**Bereitgestellter Text:**
■ ■ ■ ■ ■ ■ ■

Zürcher Kantonalbank 16.07.2012, 09:50 Uhr

Software nach Fahrplan

Qualität ist harte Arbeit. In der IT resultiert sie vor allem aus einem geordneten Change-, Release- und Deployment-Prozess. Die Zürcher Kantonalbank hat einen solchen in einem gross angelegten, zweieinhalb Jahre dauernden Projekt erfolgreich implementiert.
Die Zürcher Kantonalbank hat einen grossen Change-, Release- und Deployment-Prozess nach Fahrplan vollzogen.
Der Autor ist freier Publizist in München. Der Beitrag entstand in Zusammenarbeit mit Beck et al. Das «Shared Service Center Logistik», in dem die IT der Zürcher Kantonalbank beheimatet ist, bearbeitet in vier grossen Software-Entwicklungsbereichen (ERP, CRM, Kernbanken- und Handelssystem) pro Jahr rund 120 grössere Change-Projekte und über 400 kleinere. Weil bis vor Kurzem ein geordneter Release-Prozess und eine Integ­ra­tionstestumgebung in der Entwicklungszone fehlte und deshalb nur unzureichende Verbundtests durchgeführt wurden, kam es immer wieder zu Qualitätsproblemen, die oft erst beseitigt werden konnten, wenn eine neue oder geänderte Software bereits in Produktion gegangen war. Das machte den Entwicklungs- und Testprozess zeitaufwendig und fehlerhaft. Nachdem eine neutrale Studie diese Ineffizienzen nachgewiesen hatte, gab die Geschäftsführung der Zürcher Kantonalbank grünes Licht für den Aufbau eines neuen «Service Center Testings». Ziel war eine höhere Software-Qualität und – wenn möglich – kürzere Einführungszeiten.

■ ■ ■ ■ ■ ■ ■

**Extrahierte Daten:**
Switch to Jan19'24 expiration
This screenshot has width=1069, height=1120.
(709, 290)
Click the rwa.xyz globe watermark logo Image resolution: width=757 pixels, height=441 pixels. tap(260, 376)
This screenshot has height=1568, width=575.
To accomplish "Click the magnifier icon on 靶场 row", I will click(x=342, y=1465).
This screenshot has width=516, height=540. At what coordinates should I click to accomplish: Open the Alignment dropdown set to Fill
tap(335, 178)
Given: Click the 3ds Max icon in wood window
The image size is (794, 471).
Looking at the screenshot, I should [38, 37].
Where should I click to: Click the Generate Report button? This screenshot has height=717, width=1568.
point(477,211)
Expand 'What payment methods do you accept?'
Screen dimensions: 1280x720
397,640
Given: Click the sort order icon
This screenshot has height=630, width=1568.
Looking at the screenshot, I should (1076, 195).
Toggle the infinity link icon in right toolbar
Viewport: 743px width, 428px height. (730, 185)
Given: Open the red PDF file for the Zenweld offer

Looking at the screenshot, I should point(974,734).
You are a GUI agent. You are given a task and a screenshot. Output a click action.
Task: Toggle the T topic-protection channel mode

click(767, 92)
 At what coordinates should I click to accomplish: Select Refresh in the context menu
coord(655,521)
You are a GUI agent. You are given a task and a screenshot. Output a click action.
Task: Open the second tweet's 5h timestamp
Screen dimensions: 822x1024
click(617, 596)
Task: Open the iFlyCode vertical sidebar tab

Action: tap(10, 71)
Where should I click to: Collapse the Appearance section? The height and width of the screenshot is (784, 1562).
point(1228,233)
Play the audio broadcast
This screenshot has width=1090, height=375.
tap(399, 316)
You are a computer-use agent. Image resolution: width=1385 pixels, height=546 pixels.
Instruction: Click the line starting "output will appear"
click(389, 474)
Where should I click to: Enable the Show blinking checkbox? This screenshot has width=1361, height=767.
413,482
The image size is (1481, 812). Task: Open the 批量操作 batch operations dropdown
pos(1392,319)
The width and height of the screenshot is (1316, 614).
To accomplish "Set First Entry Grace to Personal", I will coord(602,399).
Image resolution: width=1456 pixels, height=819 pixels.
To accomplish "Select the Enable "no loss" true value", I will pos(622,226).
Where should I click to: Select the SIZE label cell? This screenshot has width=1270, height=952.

■ ■ ■ ■ ■ ■ ■

**Zu lösende Aufgaben:**
#1 Geben Sie den Absatz des Textes über die Zürcher Kantonalbank, der mit «Qualität ist harte Arbeit» beginnt, in kürzerer Form wieder, ohne seine wesentlichen Fakten auszulassen.
#2 Schreiben Sie aus dem Text über die Zürcher Kantonalbank wortgetreu den Abschnitt ab, der mit den Worten „Software nach Fahrplan“ einsetzt und mit „Projekt erfolgreich implementiert.“ schliesst.

**Ergebnisse der Übung:**
#1 IT-Qualität entsteht vor allem durch einen geordneten Change-, Release- und Deployment-Prozess. Die Zürcher Kantonalbank hat einen solchen Prozess in einem gross angelegten, zweieinhalbjährigen Projekt erfolgreich eingeführt.

#2
Software nach Fahrplan

Qualität ist harte Arbeit. In der IT resultiert sie vor allem aus einem geordneten Change-, Release- und Deployment-Prozess. Die Zürcher Kantonalbank hat einen solchen in einem gross angelegten, zweieinhalb Jahre dauernden Projekt erfolgreich implementiert.